For the past decades, significant efforts have been directed to the development of efficient catalytic depolymerization methodologies—ranging from oxidation to reduction, acid or base catalysis—to obtain diverse aromatic monomers with high selectivity (Schutyser et al., 2018; Sun et al., 2018b). Fundamentally important concepts, such as the stabilization of reactive intermediates during fractionation or depolymerization, for preventing recondensation processes have been introduced, which markedly reduced the formation of recalcitrant side products, thereby increasing selectivity toward desired products in near theoretical yields (Abu-Omar et al., 2020; Questell-Santiago et al., 2020). Having access to diverse lignin platform chemicals, the search for catalytic downstream processing approaches has been initiated, and several important product classes, such as fuels, bulk chemicals, or drop-in intermediates, became accessible (Sun et al., 2020; Wong et al., 2020). However, upgrading of the obtained lignin-derived building blocks to high-value end products, namely, pharmaceuticals and specialty chemicals, remained still underrepresented despite its obvious advantages. The success of converting biomass into the target complex products is highly dependent on the development of novel preferably catalytic atom-efficient methodologies. As we highlighted in this perspective, various atom-economic strategies are already found in the literature or could be newly constructed, which take advantage of the inherent functionalities of lignin-derived monomers, introduce heteroatom elements, and finally convert them to value-added products in a highly sustainable way.

Some of the remarkable synthesis routes presented here show ample possibilities for the construction of valuable structural moieties using atom-economic, green transformations, even considering the use of alternative solvents. By doing so, the number of reaction steps needed to arrive at the target products will be significantly shortened. All these aspects are extremely important for the pharmaceutical industry during the manufacture of pharmaceutical products, and the easy, efficient, and highly modular synthesis of novel compound libraries based on bio-based platform chemicals is invaluable for drug discovery purposes.
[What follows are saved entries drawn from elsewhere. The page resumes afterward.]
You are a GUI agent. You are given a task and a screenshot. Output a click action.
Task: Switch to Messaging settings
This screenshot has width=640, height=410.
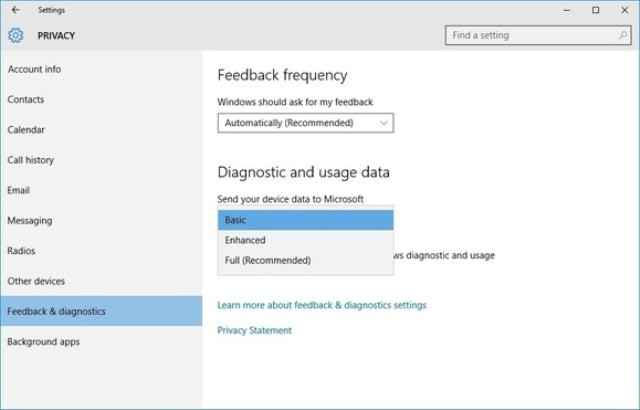pos(30,221)
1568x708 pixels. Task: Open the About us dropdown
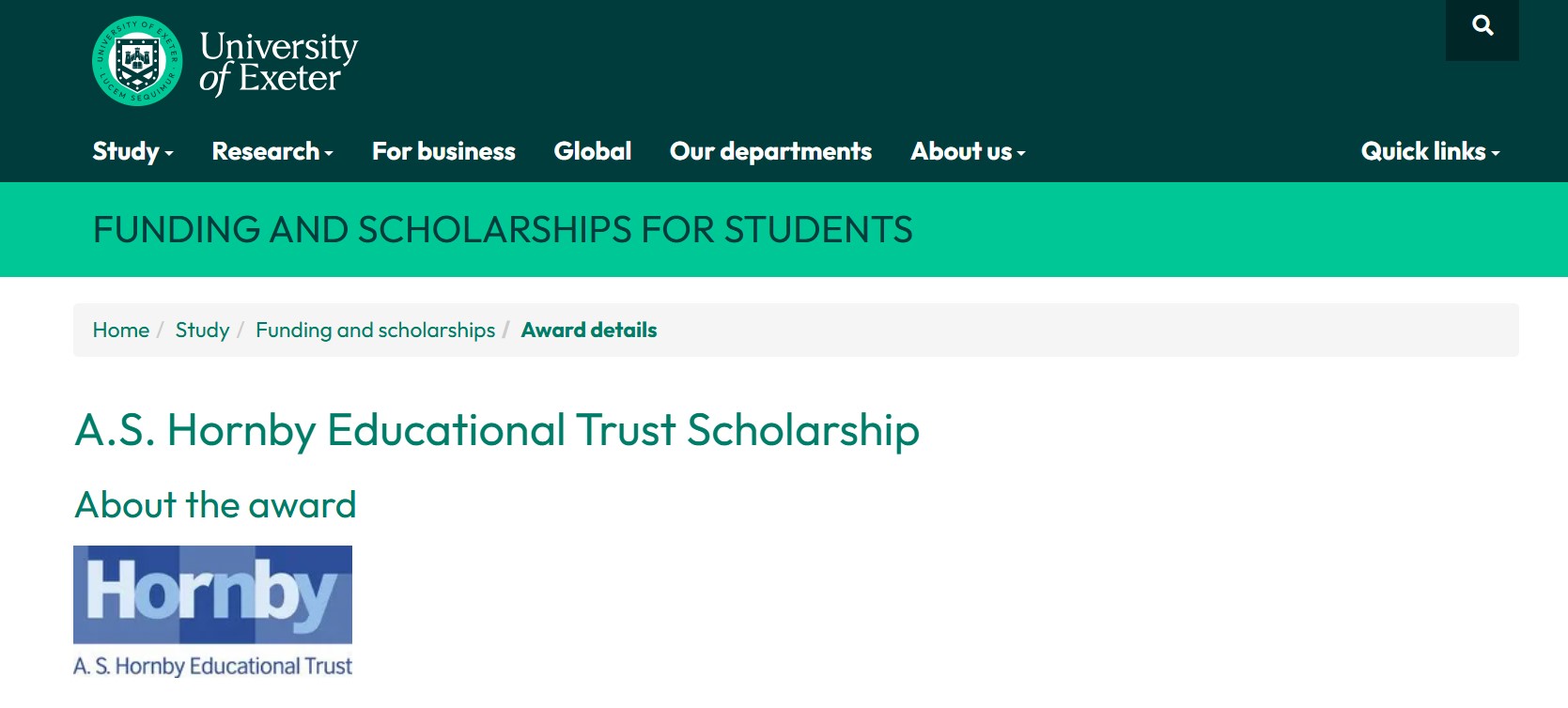[x=961, y=151]
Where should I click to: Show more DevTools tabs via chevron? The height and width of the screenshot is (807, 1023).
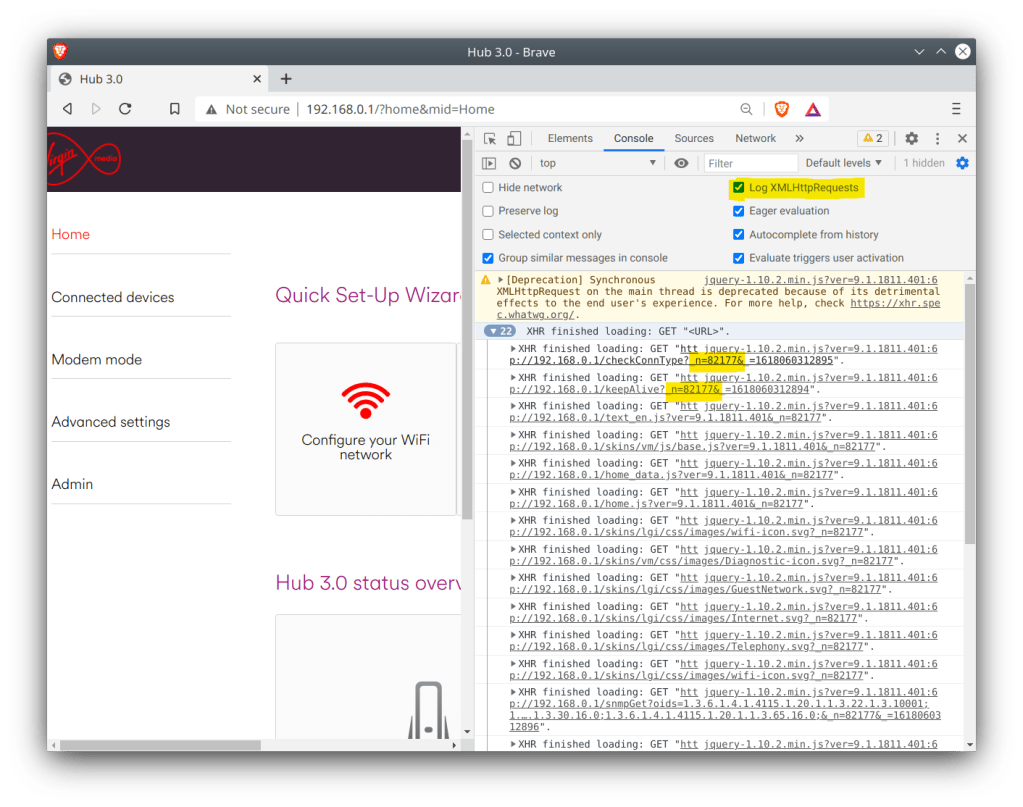click(799, 139)
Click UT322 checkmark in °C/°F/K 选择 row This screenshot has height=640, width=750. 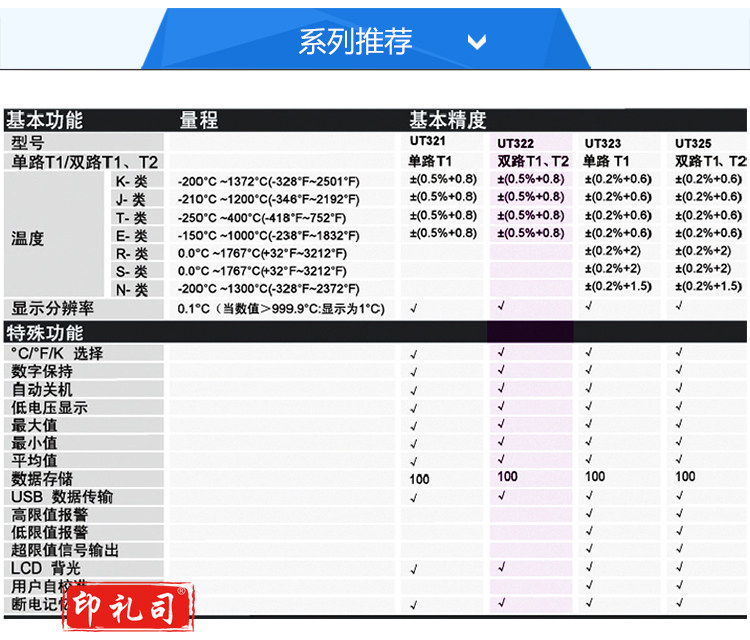point(501,353)
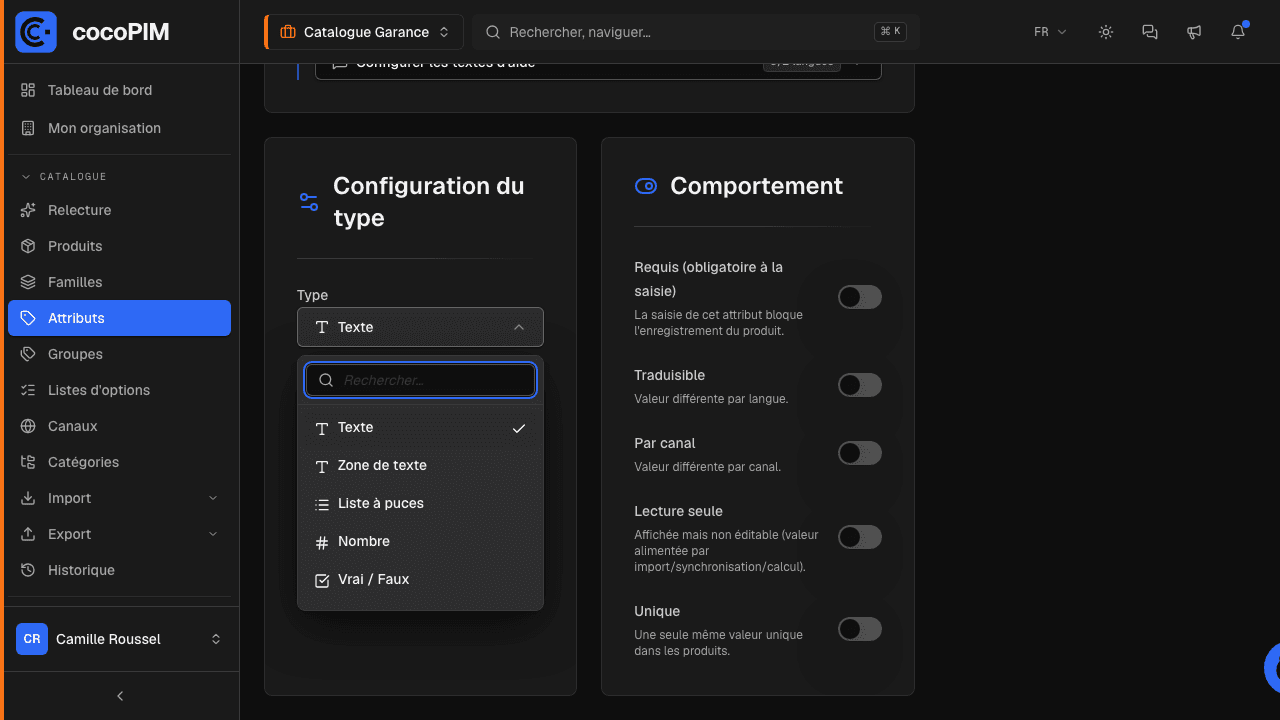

Beside the immense benefits for the medicinal and pharmaceutical branches, the development of novel more sustainable and green routes from renewable building blocks would significantly increase the profitability of existing biorefineries where—beside other larger volume product classes—a portion of the platform chemicals could be converted to higher added value products depending on market demand. We hope that this perspective will inspire researchers to create their unique strategies, which will provide access to products of increased complexity and added value from already inherently functionalized bio-based materials. We are confident that plenty of new discoveries will be made in this research area, in the coming decade.

Methods

All methods can be found in the accompanying Transparent Methods supplemental file.